Vous savez comme j’aime Françoise, de son vrai nom Robertine Barry (1863-1910), la première femme journaliste québécoise, originaire de L’Isle-Verte. Ses écrits, fort variés, abondent sur ce site. Durant les années 1890, elle tient une chronique hebdomadaire dans le quotidien montréalais La Patrie. Ses propos sont toujours tellement sensés. On constate aujourd’hui qu’ils vieillissent fort bien.

Ici, à la vue d’une très belle femme, une comédienne, Miss Lillie Langtry, née Émilie Charlotte Le Breton, dans l’île Jersey, elle se demande si cette dernière a des avantages que n’a pas celle moins jolie. Extraits.

Nul ne saurait le nier, la puissance de la beauté est extraordinaire. Jamais on ne pourra exagérer l’empire qu’elle exerce sur les âmes. […] Il y a quelques semaines, je suivais avec intérêt une discussion très animée entre des correspondants d’un journal de Londres, relativement à cette question :

«Les femmes laides sont-elles moins heureuses que leurs sœurs mieux partagées de la nature ?»

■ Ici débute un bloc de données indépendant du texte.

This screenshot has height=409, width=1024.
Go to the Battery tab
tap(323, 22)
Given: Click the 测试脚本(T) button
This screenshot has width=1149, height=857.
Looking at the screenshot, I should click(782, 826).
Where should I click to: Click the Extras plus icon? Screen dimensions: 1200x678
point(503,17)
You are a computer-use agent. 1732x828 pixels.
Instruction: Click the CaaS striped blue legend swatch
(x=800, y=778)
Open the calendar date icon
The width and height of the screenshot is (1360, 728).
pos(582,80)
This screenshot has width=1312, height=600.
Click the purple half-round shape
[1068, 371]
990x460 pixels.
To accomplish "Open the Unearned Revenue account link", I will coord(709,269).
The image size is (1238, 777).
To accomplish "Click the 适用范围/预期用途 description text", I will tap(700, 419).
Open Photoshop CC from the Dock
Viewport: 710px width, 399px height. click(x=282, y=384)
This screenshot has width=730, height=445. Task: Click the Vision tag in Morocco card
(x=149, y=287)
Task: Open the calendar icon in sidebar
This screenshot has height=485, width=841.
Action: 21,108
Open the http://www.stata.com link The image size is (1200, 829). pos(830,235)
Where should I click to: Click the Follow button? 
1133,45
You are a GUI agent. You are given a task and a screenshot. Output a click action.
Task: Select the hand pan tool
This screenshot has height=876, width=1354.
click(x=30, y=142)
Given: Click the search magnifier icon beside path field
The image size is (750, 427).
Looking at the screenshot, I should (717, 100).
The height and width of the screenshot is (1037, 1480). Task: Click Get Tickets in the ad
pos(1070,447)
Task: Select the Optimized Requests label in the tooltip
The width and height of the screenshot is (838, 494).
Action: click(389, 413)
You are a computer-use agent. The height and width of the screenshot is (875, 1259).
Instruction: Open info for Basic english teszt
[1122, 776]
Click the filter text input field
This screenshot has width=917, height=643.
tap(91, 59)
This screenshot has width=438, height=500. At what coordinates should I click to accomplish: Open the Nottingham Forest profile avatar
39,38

Les collaborateurs, étant tous du sexe masculin, traitaient naturellement le sujet à leur point de vue. Il eut mieux valu sans doute laisser résoudre ce problème par les parties intéressées, bien que, d’un autre côté, on eut pu craindre un peu de partialité.

Par exemple, j’ai été assez étonnée, je l’avouerai, de lire que la plupart de ces messieurs ne tarissaient pas en éloges sur la femme laide. À peu d’exceptions près, on lui décernait la palme. À elle, l’égalité d’humeur, l’amabilité, la constance dans l’affection, la fidélité dans l’épouse et la plus chaude tendresse dans la mère.

Tout ceci est bien beau et n’est pas très juste; mais ce témoignage extraordinaire de la part d’un sexe adorateur de la beauté ne laisse pas que de surprendre. Il ne faudrait pas mettre à l’épreuve ces prétendus philosophes car l’on verrait que toutes ces sages théories cèdent bientôt devant l’irrésistible attrait d’un jolie visage.

Ce goût de la beauté est tellement naturel à l’homme que pour aimer une femme qui n’a pas reçu ce don, il éprouve comme le besoin de l’embellir d’abord dans son imagination. Ce sera même la mesure de son amour, puisque plus il l’aime, plus elle lui semble agréable aux yeux.

Cela ne doit pas étonner, car ce penchant a été mis en nous avec cet amour du grand et du beau qui marque la noblesse de notre origine.

Seulement, comme la femme est moins matérielle, elle ne fait pas passer cette admiration de la beauté physique avant toutes les autres considérations, et préfèrera chez l’homme le mérite intellectuel et moral à ses avantages extérieurs.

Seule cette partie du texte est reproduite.